(Beginning of DATA PROVIDED)

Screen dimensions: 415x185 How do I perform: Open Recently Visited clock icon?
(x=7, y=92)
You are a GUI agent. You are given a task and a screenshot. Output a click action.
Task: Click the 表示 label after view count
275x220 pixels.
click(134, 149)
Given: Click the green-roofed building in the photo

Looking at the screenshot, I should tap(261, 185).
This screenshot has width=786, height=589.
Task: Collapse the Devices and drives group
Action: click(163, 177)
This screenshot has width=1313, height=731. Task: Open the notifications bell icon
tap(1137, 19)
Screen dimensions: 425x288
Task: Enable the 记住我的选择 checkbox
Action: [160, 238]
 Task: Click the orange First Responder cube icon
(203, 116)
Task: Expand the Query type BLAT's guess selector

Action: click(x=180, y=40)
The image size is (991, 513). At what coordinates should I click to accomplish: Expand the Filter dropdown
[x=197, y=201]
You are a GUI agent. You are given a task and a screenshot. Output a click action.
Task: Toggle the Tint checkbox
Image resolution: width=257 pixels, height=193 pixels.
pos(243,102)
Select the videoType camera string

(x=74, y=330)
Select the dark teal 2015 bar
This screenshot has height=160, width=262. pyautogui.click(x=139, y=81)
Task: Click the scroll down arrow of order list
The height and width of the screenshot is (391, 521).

(End of DATA PROVIDED)

## EXERCISE AIM:
All records above must be set down exactly, please.

## EXERCISE SOLUTION:
Screen dimensions: 415x185 How do I perform: Open Recently Visited clock icon?
(x=7, y=92)
You are a GUI agent. You are given a task and a screenshot. Output a click action.
Task: Click the 表示 label after view count
275x220 pixels.
click(134, 149)
Given: Click the green-roofed building in the photo

Looking at the screenshot, I should tap(261, 185).
This screenshot has width=786, height=589.
Task: Collapse the Devices and drives group
Action: click(163, 177)
This screenshot has width=1313, height=731. Task: Open the notifications bell icon
tap(1137, 19)
Screen dimensions: 425x288
Task: Enable the 记住我的选择 checkbox
Action: [160, 238]
 Task: Click the orange First Responder cube icon
(203, 116)
Task: Expand the Query type BLAT's guess selector

Action: click(x=180, y=40)
The image size is (991, 513). At what coordinates should I click to accomplish: Expand the Filter dropdown
[x=197, y=201]
You are a GUI agent. You are given a task and a screenshot. Output a click action.
Task: Toggle the Tint checkbox
Image resolution: width=257 pixels, height=193 pixels.
pos(243,102)
Select the videoType camera string

(x=74, y=330)
Select the dark teal 2015 bar
This screenshot has height=160, width=262. pyautogui.click(x=139, y=81)
Task: Click the scroll down arrow of order list
The height and width of the screenshot is (391, 521).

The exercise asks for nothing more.